# Installing Shower door - opening out of square by 3/4"



## joecaption (Nov 30, 2011)

I've never seen a door that can be adjusted that much.
Going to need to frame the opening I'd bet.
Even if you could adjust it some your going to end up with a 3/4 tapered gap and look like poop.


----------



## aaldrich55443 (Jan 7, 2013)

joecaption said:


> I've never seen a door that can be adjusted that much.
> Going to need to frame the opening I'd bet.
> Even if you could adjust it some your going to end up with a 3/4 tapered gap and look like poop.


Framing? Are toy telling me that I need to remove my tiles, and reframe a new opening? Or is there a short cut / trick to this? 

I think I am going to add to measure twice cut once, plumb, plumb and plumb!


----------



## joecaption (Nov 30, 2011)

That would be framing 101.


----------



## aaldrich55443 (Jan 7, 2013)

Reframe? Are you telling me that I need to pull the tiles and frame a new opening? That doesn't sound feasible at this point. Do you have a trick?


----------



## aaldrich55443 (Jan 7, 2013)

I failed all my 101 classes! Did ok in my 202 classes though!


----------



## 12penny (Nov 21, 2008)

I'm afraid joe may be right. Most shower doors give you a little adjustment 
on each side but 3/4 may be out of the range. 

Maybe cut a PVC tapered wedge or something. 

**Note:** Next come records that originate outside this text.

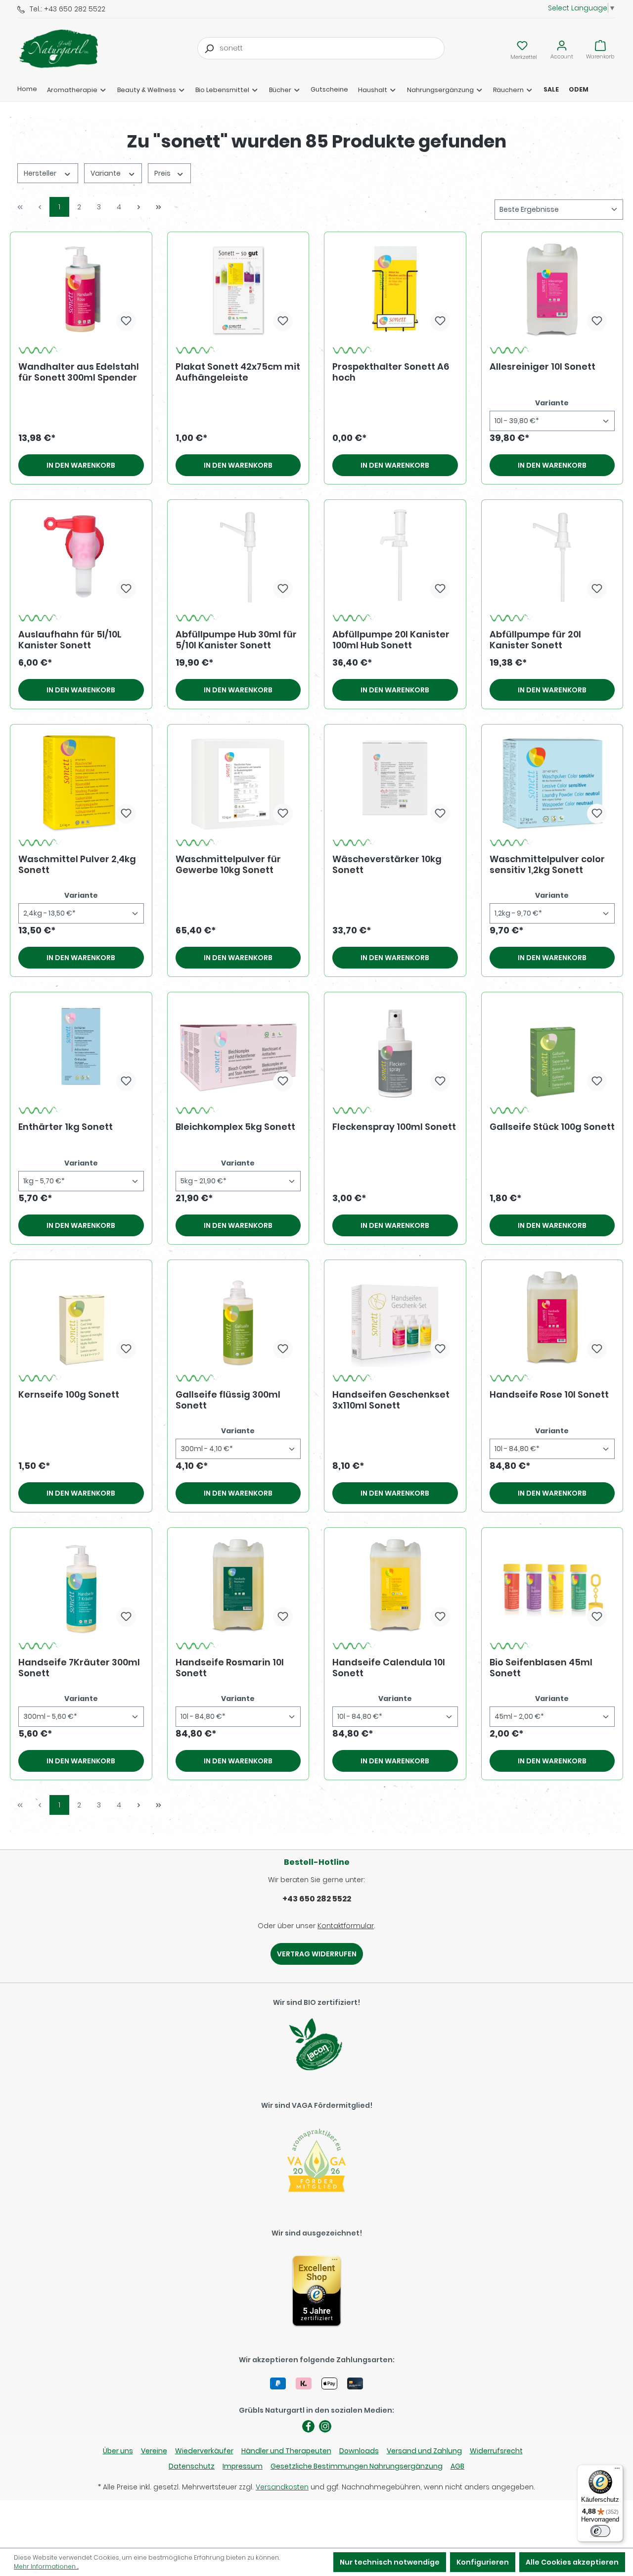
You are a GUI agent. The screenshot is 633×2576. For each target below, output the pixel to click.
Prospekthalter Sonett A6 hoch (390, 372)
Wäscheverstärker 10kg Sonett (387, 864)
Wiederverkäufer (204, 2451)
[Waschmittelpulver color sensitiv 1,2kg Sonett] (552, 781)
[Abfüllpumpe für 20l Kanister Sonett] (552, 557)
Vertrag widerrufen (317, 1954)
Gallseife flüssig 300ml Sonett (228, 1400)
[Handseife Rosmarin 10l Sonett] (238, 1585)
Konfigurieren (482, 2562)
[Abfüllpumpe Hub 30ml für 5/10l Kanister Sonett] (238, 557)
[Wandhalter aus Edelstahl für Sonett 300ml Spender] (81, 289)
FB (308, 2426)
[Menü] (617, 2471)
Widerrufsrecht (496, 2451)
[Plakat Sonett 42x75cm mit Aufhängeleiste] (238, 289)
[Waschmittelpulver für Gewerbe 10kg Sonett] (238, 781)
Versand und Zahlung (424, 2451)
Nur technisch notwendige (390, 2562)
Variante (106, 173)
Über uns (118, 2451)
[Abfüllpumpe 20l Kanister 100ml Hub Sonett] (395, 557)
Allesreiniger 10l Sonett (542, 367)
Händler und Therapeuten (286, 2451)
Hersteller (41, 173)
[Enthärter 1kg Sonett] (81, 1049)
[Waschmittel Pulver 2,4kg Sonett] (81, 781)
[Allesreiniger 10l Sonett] (552, 289)
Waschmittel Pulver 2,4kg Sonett (77, 864)
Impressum (243, 2466)
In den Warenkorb (80, 465)
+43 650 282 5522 (316, 1898)
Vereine (154, 2451)
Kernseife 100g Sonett (68, 1395)
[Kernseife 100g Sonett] (81, 1317)
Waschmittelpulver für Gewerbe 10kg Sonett (228, 864)
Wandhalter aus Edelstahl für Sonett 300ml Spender (78, 372)
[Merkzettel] (522, 45)
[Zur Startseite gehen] (66, 48)
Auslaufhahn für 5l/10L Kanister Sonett (70, 640)
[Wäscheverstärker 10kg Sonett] (395, 781)
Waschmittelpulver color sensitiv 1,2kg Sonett (547, 864)
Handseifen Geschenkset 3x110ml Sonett (391, 1400)
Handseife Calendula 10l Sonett (388, 1668)
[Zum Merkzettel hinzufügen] (126, 321)
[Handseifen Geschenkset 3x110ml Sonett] (395, 1317)
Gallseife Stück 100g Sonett (552, 1127)
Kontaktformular (345, 1926)
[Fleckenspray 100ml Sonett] (395, 1049)
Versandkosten (282, 2487)
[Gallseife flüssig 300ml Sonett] (238, 1317)
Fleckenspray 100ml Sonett (394, 1127)
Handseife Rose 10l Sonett (549, 1395)
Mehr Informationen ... (46, 2566)
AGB (457, 2466)
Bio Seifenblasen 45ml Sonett (541, 1668)
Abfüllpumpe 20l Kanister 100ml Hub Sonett (391, 640)
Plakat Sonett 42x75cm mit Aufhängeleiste (238, 372)
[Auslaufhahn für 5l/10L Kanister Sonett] (81, 557)
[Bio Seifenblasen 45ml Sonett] (552, 1585)
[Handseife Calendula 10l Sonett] (395, 1585)
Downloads (359, 2451)
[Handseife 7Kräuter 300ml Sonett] (81, 1585)
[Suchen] (208, 48)
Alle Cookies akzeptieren (572, 2562)
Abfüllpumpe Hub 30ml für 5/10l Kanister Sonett (236, 640)
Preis (163, 173)
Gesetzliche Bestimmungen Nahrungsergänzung (357, 2466)
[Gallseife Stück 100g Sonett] (552, 1049)
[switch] (600, 2531)
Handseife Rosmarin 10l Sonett (230, 1668)
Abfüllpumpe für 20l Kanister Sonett (535, 640)
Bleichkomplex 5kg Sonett (235, 1127)
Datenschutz (192, 2466)
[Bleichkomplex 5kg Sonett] (238, 1049)
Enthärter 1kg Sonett (65, 1127)
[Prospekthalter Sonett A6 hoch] (395, 289)
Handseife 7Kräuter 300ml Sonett (79, 1668)
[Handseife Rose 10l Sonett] (552, 1317)
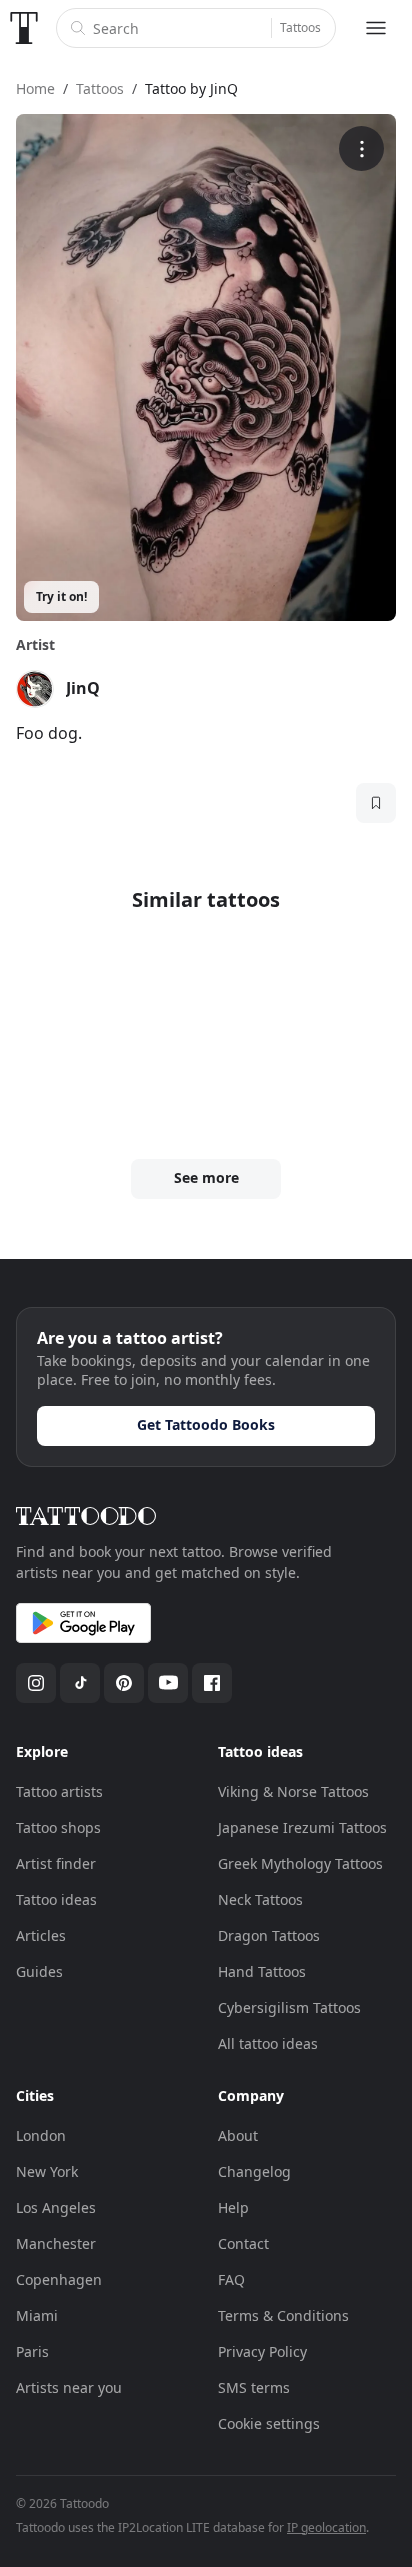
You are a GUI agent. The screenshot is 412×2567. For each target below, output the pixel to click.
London (41, 2135)
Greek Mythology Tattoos (300, 1863)
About (238, 2135)
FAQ (231, 2279)
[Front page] (24, 28)
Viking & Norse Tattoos (293, 1791)
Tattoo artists (59, 1791)
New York (47, 2171)
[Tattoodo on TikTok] (80, 1683)
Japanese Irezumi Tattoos (302, 1827)
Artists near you (69, 2387)
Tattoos (300, 27)
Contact (243, 2243)
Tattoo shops (58, 1827)
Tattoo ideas (56, 1899)
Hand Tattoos (262, 1971)
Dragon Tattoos (269, 1935)
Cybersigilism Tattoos (289, 2007)
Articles (41, 1935)
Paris (32, 2351)
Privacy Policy (262, 2351)
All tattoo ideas (268, 2043)
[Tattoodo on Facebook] (212, 1683)
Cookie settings (269, 2423)
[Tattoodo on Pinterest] (124, 1683)
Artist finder (56, 1863)
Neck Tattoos (260, 1899)
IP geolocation (326, 2527)
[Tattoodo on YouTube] (168, 1683)
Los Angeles (56, 2207)
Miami (37, 2315)
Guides (39, 1971)
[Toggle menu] (376, 28)
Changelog (254, 2171)
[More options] (361, 148)
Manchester (56, 2243)
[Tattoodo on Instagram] (36, 1683)
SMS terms (254, 2387)
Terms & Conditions (283, 2315)
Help (233, 2207)
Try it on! (61, 596)
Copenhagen (59, 2279)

However you do it, it'll surely be noticeable.


----------



## aaldrich55443 (Jan 7, 2013)

I am going to give it a shot ... I once learned the difference between a DIYer and a Pro is the pro knows how to cover their gaffs! wish me luck ... Will post when I am done.


----------



## tribe_fan (May 18, 2006)

I would at least hope that one side is level - and that will be the hinge side. Make your adjustment on the other side.


----------



## princelake (Feb 19, 2012)

would it be possible to add in some framing, level and tile it and buy a smaller door?


----------



## aaldrich55443 (Jan 7, 2013)

Almost done .... I think I can make some additional adjustments on the doors ...


----------



## joecaption (Nov 30, 2011)

Might want to check the hole for that shower control is big enough to get the screws in the trim plate.
Sure looks small.


----------



## aaldrich55443 (Jan 7, 2013)

Thanks Joe ... Darn it .... Another rookie mistake i am afraid!


----------



## randen89sc (Jan 25, 2013)

joecaption said:


> Might want to check the hole for that shower control is big enough to get the screws in the trim plate.
> Sure looks small.


Good call I did same thing and had to drill and cross my fingers I hit the threads through my tile!! I hit first try!i have 48" as well but really want to do a single glass door.


----------



## jakmilwaukee (Feb 11, 2013)

Where did you buy your enclosure? A lot of manufacters make shower doors that will fit an "up to" opening... It requires a little cutting on you part but in the end it will end up plumb and sqaure


----------



## joecaption (Nov 30, 2011)

Using a tile bit in a Roto Zip is the easyest way to open up a hole like that.
Do not ask me how I know that.


----------



## jakmilwaukee (Feb 11, 2013)

I suppose its already done... How's it look?


----------



## Fix'n it (Mar 12, 2012)

you could take the doors to a glass place and have them trimmed.


----------



## jakmilwaukee (Feb 11, 2013)

Shower glass is tempered and you cannot fabricate it at all once it is done... You cannot have the glass trimmed down


----------